How Amazon's Alexa May Soon Help You Book Your Next Telehealth Appointment

"Hey, Alexa, call my doctor," might be the next command you give your Amazon Echo device. U.S. News & World Report says that Amazon has teamed up with Teladoc Health to connect customers with a healthcare provider. Upon requesting to speak with a physician, a member of the Teladoc Health team will give the patient a call. In addition to addressing the concern, the doctor will also be able to prescribe medications if necessary. Chris Savarese, a spokesman for Teladoc, said that customers might not receive a callback the same day, and it will depend on the number of physicians available. The service will be available for $75 if insurance doesn't cover it.

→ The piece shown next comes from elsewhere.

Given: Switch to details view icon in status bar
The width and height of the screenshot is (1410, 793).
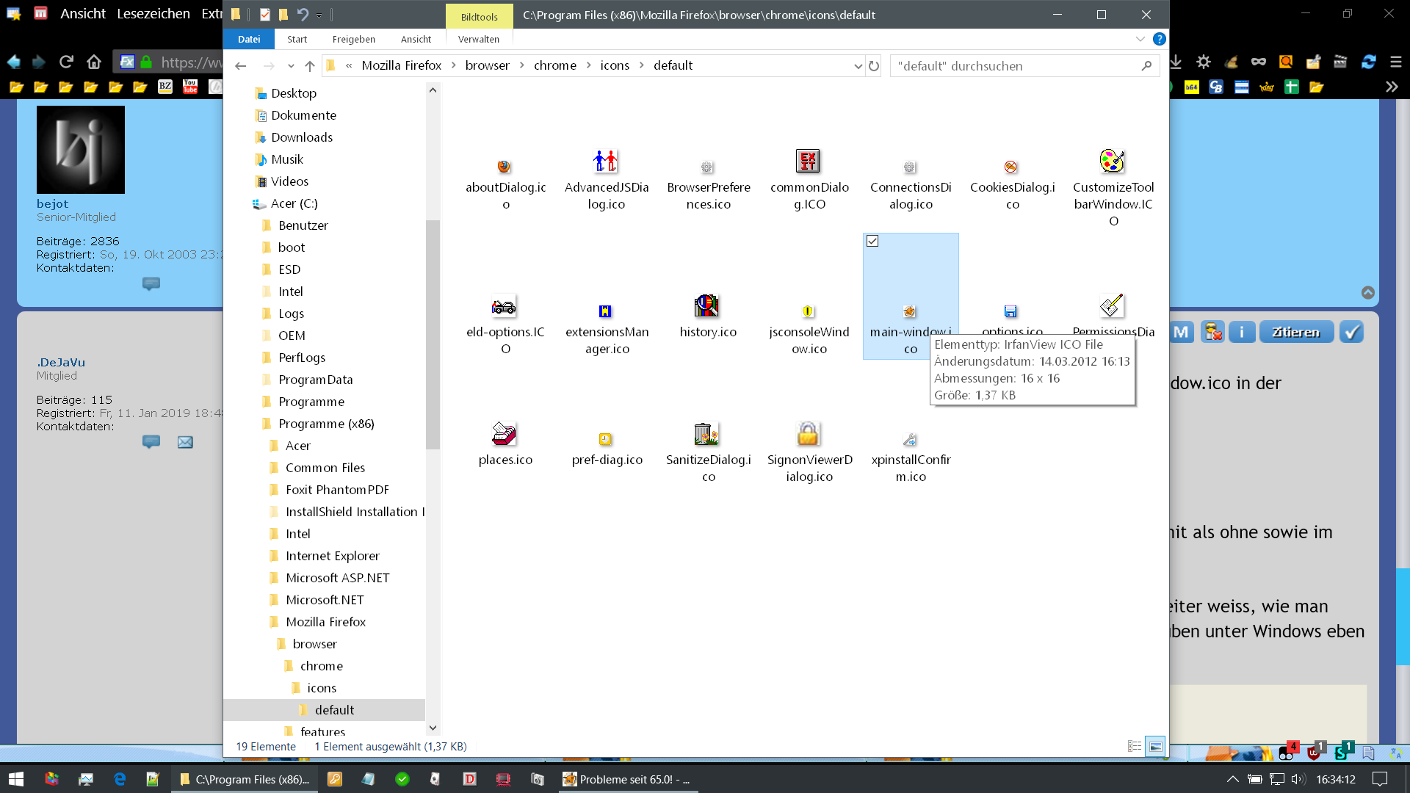Looking at the screenshot, I should click(1134, 746).
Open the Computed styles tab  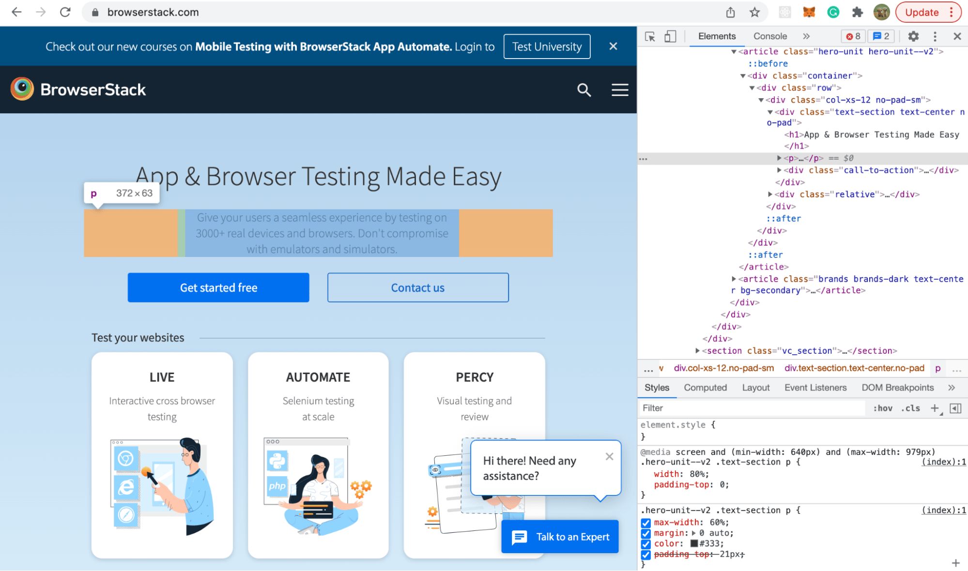pos(705,387)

Initially, the rollout will be audio-only, but Amazon and Teledoc Health plan to expand to video. With privacy being a top concern, patients should know that conversations will not be recorded or stored, and Amazon will not have any access to information discussed (per U.S. News & World Report).

How the pandemic helped shape telehealth

The onset of the pandemic has forced the medical industry to evolve rapidly over the past two years, and telehealth is a key player changing the game. According to Becker's Hospital Review, a study by The Harris Poll found that 35% of people would consider replacing their primary care provider with an equally qualified telehealth doctor. Becker's Hospital Review also shared a survey conducted by the American Psychiatric Association, which found that 43% of adults plan to continue using telehealth services even after the pandemic subsides, and 34% said they'd rather see a doctor through telehealth than in-person.

Before conversations about vaccines and booster shots took over our lives, Amazon had already launched a telehealth program in 2019 called Amazon Care. Through this platform, customers could receive prescriptions and schedule doctor visits with the option of meeting virtually or in person. Amazon Care proved to benefit providers just as much as patients. U.S. News & World Report said some hospitals use Alexa in their patients' rooms. Overseas, the U.K. National Health Service relies on Alexa to answer medical questions and offer advice through their website.

Lori Uscher-Pines, a senior policy researcher with Rand Corp., told U.S. News & World Report that the level of awareness of telehealth services wouldn't be what it is without the pandemic.